Nigel Kennedy – The unparalleled jazz virtuoso

Written by | Concert Reviews, London Calling, News

Violin virtuoso and composer Nigel Kennedy played George Gershwin and more at Ronnie Scott’s in London last week amid a standing ovations furore and utter delight from the audience.

Out of 5 dates comprising of 8 gigs in total, Kennedy has shown a light that never shone like this before: his stupendous talent combined with a sheer undiluted passion.

Kennedy, who reminded the audience attending his first gig on Monday 12th, he had played with the great jazz violinist Stéphane Grappelli on that same Ronnies stage when he was just 14-year old, was in a smiling, fist-bumping kind of mood.  But I dare say it wasn’t just a mood, his verve and magical playing didn’t let the audiences down during all his performances.

One perfect quote came to mind whilst I was sitting at the bar on Monday night (the first of 5 dates) in my favourite corner, taking notes and watching the show, I thought: “he plays with blood!!”.

The great Mexican actor, Gael García Bernal, who plays the part of an orchestra director in the Amazon series “Mozart in the jungle”, mentions this apt phrase every time he sees a musician or someone in his orchestra playing with true passion and real feelings.

Throughout their performance, Kennedy and his 4 musicians, Rolf Bussalb on acoustic guitar, Howard Alden on jazz guitar (of the Benedetto brand, the same as used by Pat Martino incidentally), Beata Urbanek on cello, Tomasz Kupiec on double bass, were all piercing through the stratosphere over and over with superb notes and improvised tones.

Nothing was going to impress me more than watching Kennedy play like a possessed genius, with his smiling eyes, switching between his two violins and then, during the second set, playing at the piano, too!


Nigel Kennedy @ Ronnie Scott’s – Photo:Carl Hyde

There were pieces like “Porgy & Bess”, “The Man I Love” with a touching double-bass solo,  the aria “Summertime” (part of Porgy & Bess) which was languid and decadent.   The audience was transfixed.  Kennedy was enjoying himself, the smiles and the jokes kept coming and he remembered to constantly thank the people that had come to watch him… “Thank you for coming out to support live music on a Monday night!”.  To him, a firm supporter of live music, this meant a lot and his playing went over the boundary of just being excellent.   There is something more to him than just talent.   The 1st set finished well over the allotted slot, bound to happen really, the crowd standing and applauding, didn’t want to let him go.

“Rhapsody in Blue” opened the 2nd set, a “2.5 minutes version” says Kennedy, everybody laughing and intrigued, thinking how can that be, but he could and he did.  With passion, his eyes closed, the sheer concentration on the power of the notes was visible on Kennedy’s face.

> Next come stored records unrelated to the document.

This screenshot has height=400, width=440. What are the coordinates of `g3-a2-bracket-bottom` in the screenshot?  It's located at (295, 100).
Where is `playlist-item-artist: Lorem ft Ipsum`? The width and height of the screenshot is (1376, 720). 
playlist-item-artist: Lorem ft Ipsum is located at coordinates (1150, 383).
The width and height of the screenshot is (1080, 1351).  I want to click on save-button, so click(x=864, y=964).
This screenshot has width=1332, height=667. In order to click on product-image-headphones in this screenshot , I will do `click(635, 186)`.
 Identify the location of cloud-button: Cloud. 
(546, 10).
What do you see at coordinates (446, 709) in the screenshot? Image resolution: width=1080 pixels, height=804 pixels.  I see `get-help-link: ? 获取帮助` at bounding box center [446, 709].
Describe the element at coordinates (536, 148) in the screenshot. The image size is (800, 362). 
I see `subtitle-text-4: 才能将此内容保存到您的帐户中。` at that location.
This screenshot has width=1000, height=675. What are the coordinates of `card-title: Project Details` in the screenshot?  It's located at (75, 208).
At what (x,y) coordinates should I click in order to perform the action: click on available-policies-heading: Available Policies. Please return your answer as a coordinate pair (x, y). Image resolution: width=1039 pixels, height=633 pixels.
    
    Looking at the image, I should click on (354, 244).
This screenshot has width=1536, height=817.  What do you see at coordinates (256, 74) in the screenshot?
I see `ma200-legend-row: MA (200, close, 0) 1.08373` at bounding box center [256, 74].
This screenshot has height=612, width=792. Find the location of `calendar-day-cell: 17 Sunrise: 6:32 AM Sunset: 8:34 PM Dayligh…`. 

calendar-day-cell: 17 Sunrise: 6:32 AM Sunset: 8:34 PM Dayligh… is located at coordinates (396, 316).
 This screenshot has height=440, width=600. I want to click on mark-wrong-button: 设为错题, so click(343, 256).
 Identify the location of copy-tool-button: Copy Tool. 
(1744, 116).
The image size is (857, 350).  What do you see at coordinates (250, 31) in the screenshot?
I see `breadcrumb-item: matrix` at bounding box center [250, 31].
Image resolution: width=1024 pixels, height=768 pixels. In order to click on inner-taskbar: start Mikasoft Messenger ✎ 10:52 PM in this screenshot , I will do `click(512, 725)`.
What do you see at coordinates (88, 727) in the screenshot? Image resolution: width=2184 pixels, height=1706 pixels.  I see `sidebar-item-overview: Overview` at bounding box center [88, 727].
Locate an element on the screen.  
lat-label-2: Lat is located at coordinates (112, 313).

Then a powerful and long piece composed by him and inspired by the famous book by Isaac Singer, “The Magician of Lublin”, was mesmerizing for its vitality and as a moving musical testament to the Jewish community devastated throughout history.  I could have cried when that finished!

Time flew again, and that is saying something.  A prodigious show, one that I won’t forget for a while, as a writer, as a classical music devotee and as a human being witnessing what another human being can achieve when passion and heart rule!

Kennedy bowed, thanked the public, big smile on, while asking his fellow musicians to bow to the audience with him and before they left the stage, called their name one by one, calling Tomasz Kupiec “the architectural foundation” (of double bass)!  How beautiful is that?

Then, as modestly and almost as shy as ever, he said: “My name is Nigel and I am doing very well” and they all left the stage.